The HoneyMyte risk group, often known as Mustang Panda or Bronze President, continues to pose a big danger to authorities organizations throughout Asia and Europe.
Latest safety analysis has revealed that this superior hacker collective is actively upgrading its digital arsenal with enhanced variations of malware designed to steal delicate data from focused methods.
The group’s operations have been significantly concentrated in Southeast Asia, the place authorities businesses stay the first targets of their subtle campaigns.
In 2025, safety specialists found that HoneyMyte considerably expanded its toolset by bettering the CoolClient backdoor malware with new capabilities.
Variants of CoolClient abusing totally different software program for DLL sideloading (2021–2025) (Supply – Securelist)
Past the CoolClient upgrades, the group deployed a number of variants of a specialised browser login knowledge stealer and utilized a number of scripts supposed for harvesting confidential paperwork and gathering system particulars.

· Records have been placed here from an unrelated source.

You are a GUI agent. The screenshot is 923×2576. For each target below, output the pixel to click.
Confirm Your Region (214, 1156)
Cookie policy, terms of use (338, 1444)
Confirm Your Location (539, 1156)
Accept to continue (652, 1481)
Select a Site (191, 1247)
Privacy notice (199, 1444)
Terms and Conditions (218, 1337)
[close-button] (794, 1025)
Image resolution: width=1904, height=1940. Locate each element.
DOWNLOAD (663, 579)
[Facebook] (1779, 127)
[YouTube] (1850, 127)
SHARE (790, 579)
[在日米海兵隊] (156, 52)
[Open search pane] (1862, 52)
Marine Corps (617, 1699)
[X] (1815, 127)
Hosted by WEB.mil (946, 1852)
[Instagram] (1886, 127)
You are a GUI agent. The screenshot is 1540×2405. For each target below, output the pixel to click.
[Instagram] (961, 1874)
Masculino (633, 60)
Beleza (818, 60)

This evolution demonstrates the group’s dedication to creating more practical instruments for extracting helpful knowledge from compromised networks.
Overview of CoolClient execution stream (Supply – Securelist)
Securelist analysts famous that the malware operates via a multi-stage supply system that depends on DLL sideloading, a method the place official software program recordsdata are hijacked to load malicious code.
The malware has been noticed in international locations together with Myanmar, Mongolia, Malaysia, Russia, and Pakistan.
Between 2021 and 2025, HoneyMyte abused official purposes from distributors akin to BitDefender, VLC Media Participant, and Sangfor to execute its malicious payload.
The Browser Credential Stealer and Detection Evasion
Some of the regarding developments includes HoneyMyte’s new browser credential stealer, which particularly targets login data saved in fashionable internet browsers.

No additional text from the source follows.